Tradition and Revolution Dialogues with J. Krishnamurti

(Nora) #1

D: Perception touches matter, and there is an explosion and mutation. Now, you
cannot postulate that which emerges out of it. It is the discovery of the jet engine.


K: Let us put it this way. In that essence when there is action, there is no concern
with self-expression. It is concerned with action. Action then is total, not partial.


P: I want to ask one more question. The manifestation of this—


K: Is action.


P: Has it contact with matter?


A: We go with you as far as perception.


K: No, sir, you have gone further. There is a perception which is a flame, which
has distilled the essence. Now that perception acts or may not act. If it acts, it has
no frontiers at all; there is no ‘me’ acting. Obviously.


P: That itself is creation. Creation is not something apart from that.
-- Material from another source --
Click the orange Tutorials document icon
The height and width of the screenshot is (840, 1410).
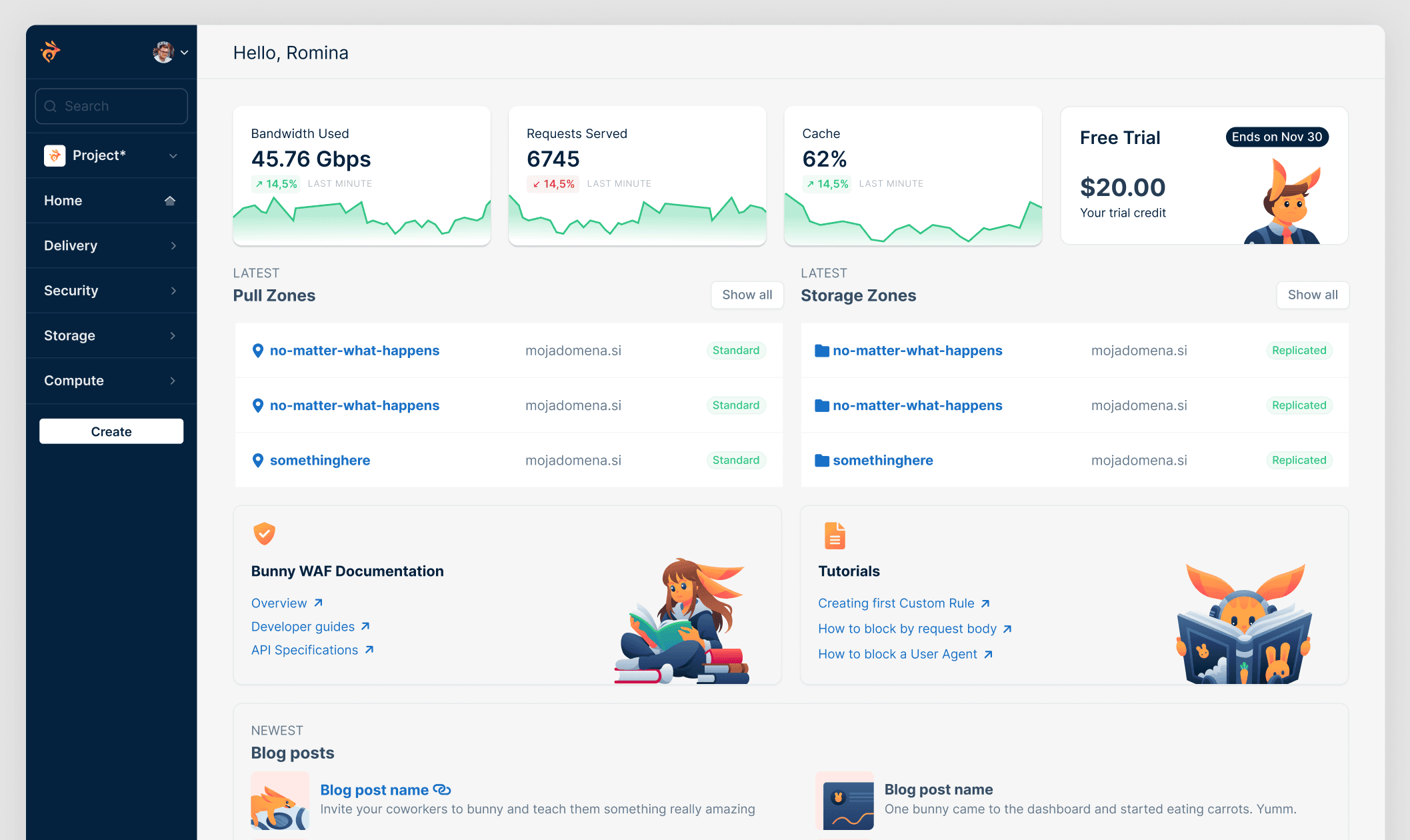(834, 536)
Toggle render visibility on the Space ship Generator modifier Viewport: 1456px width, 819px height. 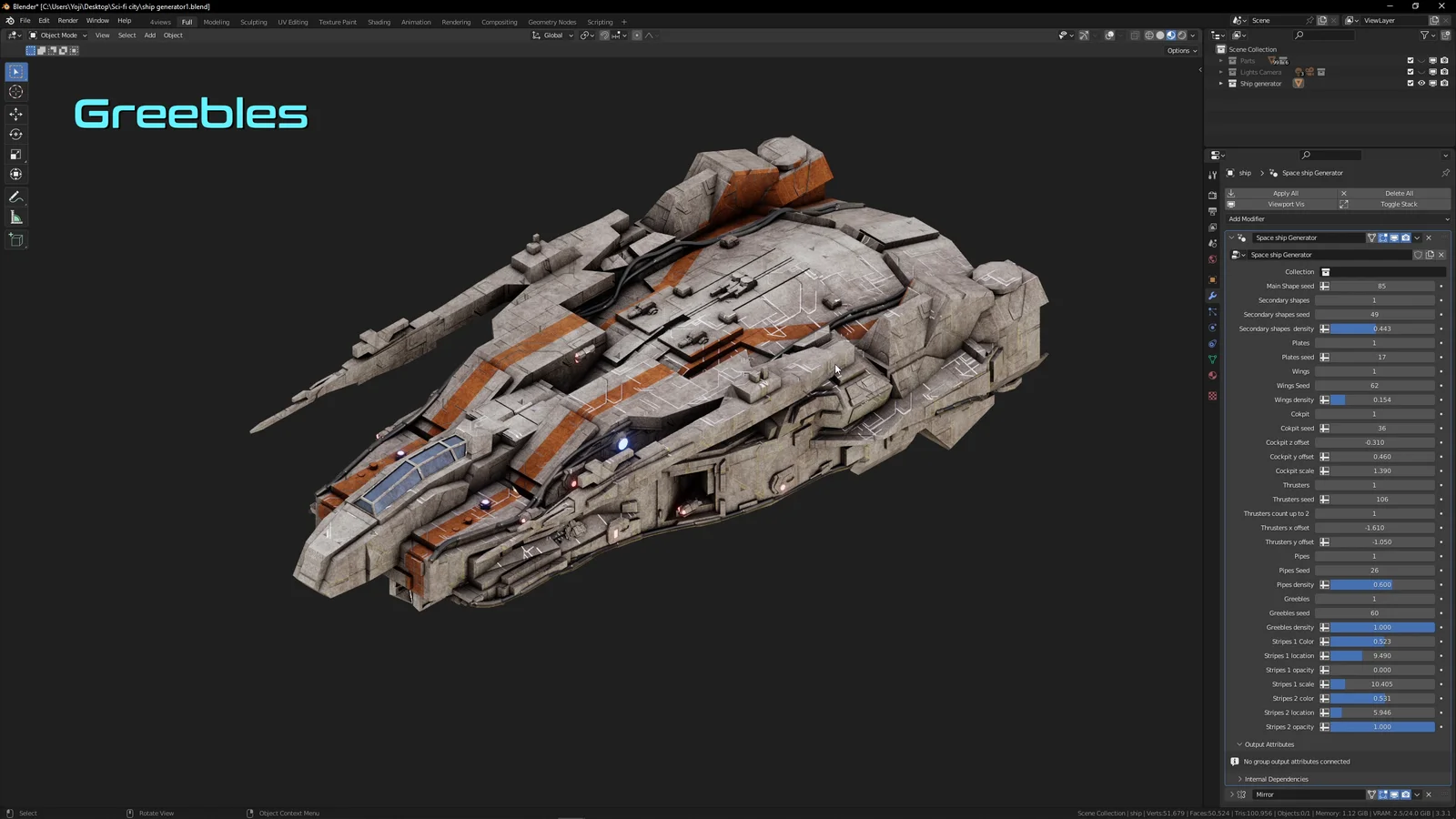(x=1405, y=238)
K: The very expression of that essence is creation in action—not new action or
old action. The essence is expression.


P: Then is perception also action?


K: Of course. See the beauty of it. Forget about action. See what has taken place
in you. Perception without any qualification is a flame. It distills whatever it
perceives; it distills whatever it perceives, because it is the flame.
There is that perception which distills at every minute: When you say I am a
fool, to perceive that. And in that perception there is the essence. That essence
acts, or it does not act—depending upon the environment, depending upon where
it is. But in that action there is no ‘me’; there is no motive at all.